TASK DETAILS – From the first line through the one containing "You are a computer-use agent. Viewport: 750px", restate the listing word for word, and give no other lines.

= Beginning of Section =

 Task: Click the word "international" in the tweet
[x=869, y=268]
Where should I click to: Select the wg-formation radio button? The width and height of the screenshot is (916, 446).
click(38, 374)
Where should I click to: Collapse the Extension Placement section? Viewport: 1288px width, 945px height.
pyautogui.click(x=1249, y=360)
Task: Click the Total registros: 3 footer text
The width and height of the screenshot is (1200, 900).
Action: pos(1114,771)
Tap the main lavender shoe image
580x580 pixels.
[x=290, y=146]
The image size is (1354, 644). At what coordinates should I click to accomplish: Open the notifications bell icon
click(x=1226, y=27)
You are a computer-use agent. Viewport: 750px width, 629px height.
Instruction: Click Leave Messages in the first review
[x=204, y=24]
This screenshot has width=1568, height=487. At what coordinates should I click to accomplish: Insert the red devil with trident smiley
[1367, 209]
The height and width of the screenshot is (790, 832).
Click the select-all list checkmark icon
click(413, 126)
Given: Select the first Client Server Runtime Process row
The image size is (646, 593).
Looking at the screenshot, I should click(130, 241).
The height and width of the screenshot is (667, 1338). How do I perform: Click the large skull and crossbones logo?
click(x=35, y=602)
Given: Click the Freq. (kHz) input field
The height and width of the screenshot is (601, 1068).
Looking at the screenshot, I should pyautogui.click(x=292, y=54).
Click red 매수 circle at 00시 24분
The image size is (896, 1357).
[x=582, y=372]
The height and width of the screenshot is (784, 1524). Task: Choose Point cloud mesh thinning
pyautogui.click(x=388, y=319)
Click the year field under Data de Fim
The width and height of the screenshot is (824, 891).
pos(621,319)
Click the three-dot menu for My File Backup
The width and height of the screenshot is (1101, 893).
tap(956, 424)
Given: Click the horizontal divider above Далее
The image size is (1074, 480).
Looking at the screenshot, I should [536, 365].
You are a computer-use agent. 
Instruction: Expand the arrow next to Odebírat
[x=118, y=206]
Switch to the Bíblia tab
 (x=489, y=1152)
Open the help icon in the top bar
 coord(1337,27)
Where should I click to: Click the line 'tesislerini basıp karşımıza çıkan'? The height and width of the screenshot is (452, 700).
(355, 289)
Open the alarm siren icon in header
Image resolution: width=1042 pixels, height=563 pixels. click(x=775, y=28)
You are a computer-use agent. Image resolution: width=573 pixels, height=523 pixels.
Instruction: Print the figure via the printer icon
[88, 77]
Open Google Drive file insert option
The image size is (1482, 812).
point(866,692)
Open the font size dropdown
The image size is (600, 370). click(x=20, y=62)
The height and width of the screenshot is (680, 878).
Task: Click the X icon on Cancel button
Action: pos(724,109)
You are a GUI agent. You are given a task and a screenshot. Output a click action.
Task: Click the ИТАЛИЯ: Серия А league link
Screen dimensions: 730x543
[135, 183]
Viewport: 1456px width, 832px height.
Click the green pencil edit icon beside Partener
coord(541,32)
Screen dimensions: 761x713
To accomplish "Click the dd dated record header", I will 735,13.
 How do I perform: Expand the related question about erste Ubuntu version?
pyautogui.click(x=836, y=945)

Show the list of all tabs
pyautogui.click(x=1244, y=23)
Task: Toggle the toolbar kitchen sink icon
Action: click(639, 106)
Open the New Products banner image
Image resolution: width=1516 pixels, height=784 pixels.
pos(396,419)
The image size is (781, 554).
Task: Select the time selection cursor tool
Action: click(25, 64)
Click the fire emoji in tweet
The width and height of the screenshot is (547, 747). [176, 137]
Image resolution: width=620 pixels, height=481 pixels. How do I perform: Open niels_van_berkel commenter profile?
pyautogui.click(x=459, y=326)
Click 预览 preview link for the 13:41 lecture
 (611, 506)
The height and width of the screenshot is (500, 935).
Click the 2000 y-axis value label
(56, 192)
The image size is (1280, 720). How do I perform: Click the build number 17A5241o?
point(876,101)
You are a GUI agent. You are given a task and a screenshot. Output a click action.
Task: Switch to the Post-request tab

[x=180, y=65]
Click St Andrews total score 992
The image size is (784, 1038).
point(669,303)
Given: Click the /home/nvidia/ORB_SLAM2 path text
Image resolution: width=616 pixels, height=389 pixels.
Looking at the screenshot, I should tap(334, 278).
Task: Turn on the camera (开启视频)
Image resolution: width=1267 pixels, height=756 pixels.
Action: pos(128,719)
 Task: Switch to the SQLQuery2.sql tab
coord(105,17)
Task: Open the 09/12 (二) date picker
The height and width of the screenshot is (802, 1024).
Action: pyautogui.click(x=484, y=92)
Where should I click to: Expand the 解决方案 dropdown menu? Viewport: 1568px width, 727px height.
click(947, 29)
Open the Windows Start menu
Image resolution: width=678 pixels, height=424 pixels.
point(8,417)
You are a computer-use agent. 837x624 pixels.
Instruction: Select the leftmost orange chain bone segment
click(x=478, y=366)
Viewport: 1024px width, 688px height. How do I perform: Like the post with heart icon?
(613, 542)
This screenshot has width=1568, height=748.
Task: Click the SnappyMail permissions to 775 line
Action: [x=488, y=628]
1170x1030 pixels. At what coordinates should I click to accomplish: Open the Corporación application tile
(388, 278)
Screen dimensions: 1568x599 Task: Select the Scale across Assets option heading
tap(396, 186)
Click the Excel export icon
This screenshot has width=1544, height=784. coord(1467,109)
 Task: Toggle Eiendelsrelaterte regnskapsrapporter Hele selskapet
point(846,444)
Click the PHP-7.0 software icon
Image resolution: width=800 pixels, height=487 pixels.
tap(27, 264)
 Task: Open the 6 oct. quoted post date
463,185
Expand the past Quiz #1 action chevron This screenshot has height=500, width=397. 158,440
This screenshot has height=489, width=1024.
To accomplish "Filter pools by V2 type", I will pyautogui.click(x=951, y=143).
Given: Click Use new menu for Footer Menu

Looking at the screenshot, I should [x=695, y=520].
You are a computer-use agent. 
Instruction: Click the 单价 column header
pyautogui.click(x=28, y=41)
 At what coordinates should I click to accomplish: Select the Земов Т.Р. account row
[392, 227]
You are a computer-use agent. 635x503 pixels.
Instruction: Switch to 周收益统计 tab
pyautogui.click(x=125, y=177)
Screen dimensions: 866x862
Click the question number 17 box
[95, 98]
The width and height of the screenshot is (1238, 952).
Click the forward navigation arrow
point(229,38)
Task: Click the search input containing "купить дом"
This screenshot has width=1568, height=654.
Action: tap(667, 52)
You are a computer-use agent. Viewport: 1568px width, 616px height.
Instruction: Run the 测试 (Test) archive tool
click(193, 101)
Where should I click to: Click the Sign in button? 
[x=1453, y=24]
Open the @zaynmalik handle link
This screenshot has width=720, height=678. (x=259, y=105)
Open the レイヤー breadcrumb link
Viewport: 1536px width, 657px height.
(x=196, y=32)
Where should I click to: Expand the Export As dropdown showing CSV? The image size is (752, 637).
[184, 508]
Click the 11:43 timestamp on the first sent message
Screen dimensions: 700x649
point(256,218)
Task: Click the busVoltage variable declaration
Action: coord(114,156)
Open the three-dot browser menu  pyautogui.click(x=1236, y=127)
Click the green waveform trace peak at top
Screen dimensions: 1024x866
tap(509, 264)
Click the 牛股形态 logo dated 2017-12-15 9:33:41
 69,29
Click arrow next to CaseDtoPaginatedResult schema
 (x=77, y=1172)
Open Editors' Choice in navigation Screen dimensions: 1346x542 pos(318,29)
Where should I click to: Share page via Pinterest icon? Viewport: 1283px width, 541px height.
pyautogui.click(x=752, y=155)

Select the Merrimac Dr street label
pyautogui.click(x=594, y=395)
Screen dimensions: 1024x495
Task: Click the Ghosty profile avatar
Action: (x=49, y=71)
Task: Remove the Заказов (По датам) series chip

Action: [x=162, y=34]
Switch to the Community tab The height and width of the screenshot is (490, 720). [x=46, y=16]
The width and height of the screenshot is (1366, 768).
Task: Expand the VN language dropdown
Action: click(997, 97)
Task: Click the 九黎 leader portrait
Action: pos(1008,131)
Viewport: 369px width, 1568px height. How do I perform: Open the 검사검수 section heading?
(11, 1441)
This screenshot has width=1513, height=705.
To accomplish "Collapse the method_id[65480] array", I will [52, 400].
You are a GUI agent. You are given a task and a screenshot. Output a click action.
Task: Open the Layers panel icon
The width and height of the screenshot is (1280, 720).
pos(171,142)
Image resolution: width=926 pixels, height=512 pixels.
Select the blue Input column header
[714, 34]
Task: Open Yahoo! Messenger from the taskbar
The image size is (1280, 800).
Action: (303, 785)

= End of Section =

ANSWER TO THE EXERCISE –
 Task: Click the word "international" in the tweet
[x=869, y=268]
Where should I click to: Select the wg-formation radio button? The width and height of the screenshot is (916, 446).
click(38, 374)
Where should I click to: Collapse the Extension Placement section? Viewport: 1288px width, 945px height.
pyautogui.click(x=1249, y=360)
Task: Click the Total registros: 3 footer text
The width and height of the screenshot is (1200, 900).
Action: pos(1114,771)
Tap the main lavender shoe image
580x580 pixels.
[x=290, y=146]
The image size is (1354, 644). At what coordinates should I click to accomplish: Open the notifications bell icon
click(x=1226, y=27)
You are a computer-use agent. Viewport: 750px width, 629px height.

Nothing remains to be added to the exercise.